Little over an hour one way for me, however I REALLY like my trainer, so the drive is worth it.


----------



## paintedpastures (Jun 21, 2011)

Mine are in my back yard:lol: Live in country. I may not have to drive to see my horse, But I have to drive 20 min just to hit the outskirts of city,so going shopping or work 40-45min drives are not uncommon{in non rush hour traffic}. I think it really depends on where one lives on how far they may have to go to where your horse is boarded:wink: you live in a bigger city you can expect a longer commute:-( The closer you are to city the higher your board rates generally are too:shock:
I also find it funny reading some posts about going to a show or going to look at some horse & people think 2 hr drive is FAR :-o Guess it is what you get use to:wink:. Many of our shows,people travel from the neighbouring provinces,8-10hr trips one way!!


----------



## NaeNae87 (Feb 26, 2013)

Mine are currently 25km (15.54 miles) and 28 mins from home... with traffic it can be 45 mins.
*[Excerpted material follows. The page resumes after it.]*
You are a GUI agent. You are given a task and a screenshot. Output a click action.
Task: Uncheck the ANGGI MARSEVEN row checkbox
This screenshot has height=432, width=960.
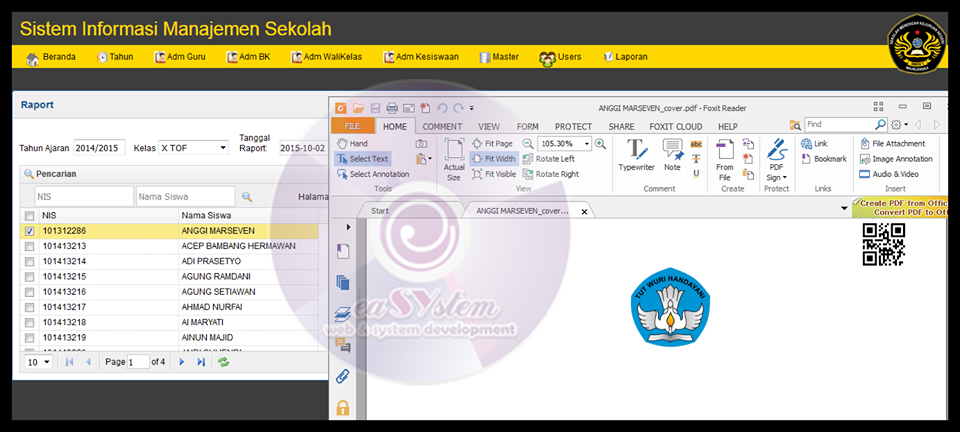point(29,231)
In summer they are 32.7km (20.32 miles) and 34 mins away.


----------



## plomme (Feb 7, 2013)

45 minutes to an hour in good traffic, 90 minutes or more in very bad traffic. It sucks but obviously I keep doing it for a reason.


----------



## PaintHorseMares (Apr 19, 2008)

I admire the dedication of all you boarders. I honestly don't think I would have horses if I couldn't just go outside to be with them anytime I want.
_Posted via Mobile Device_


----------



## existentialpony (Dec 4, 2012)

I am incredibly lucky to board about 2 miles from my house, but it's a residential property (although with an arena and round pen) with horrible rocky footing... I've always thought about moving to a place 25min from my house with much nicer (professional) facilities and footing. But for now I'm sticking with convenience!


----------



## cebee (Apr 4, 2010)

About 10 miles... maybe 15 minutes (depends if I get stuck behind all the law abiding citizens or not!) In the summer I try to get out 5x a week, even if I dont ride. Just need my horse fix! Daughter is moving 2 hours away for grad school this fall, and is very happy that she found a nice barn about 15 min from her campus. I have to give all of you who drive 40 min each way a lot of credit. NOt sure if I would have horses if I had to add that to the end of my work day!


----------



## ReiningCrazy (Jan 20, 2012)

My horse is about 30-45 minutes away depending on traffic. Working in the middle of a busy city it might take me 2 hours to get home and then another 30-45 mins past my house to the barn. Im usually upset at the 2 hour drive but usually enjoy the 30 minute trip through the country side, very relaxing.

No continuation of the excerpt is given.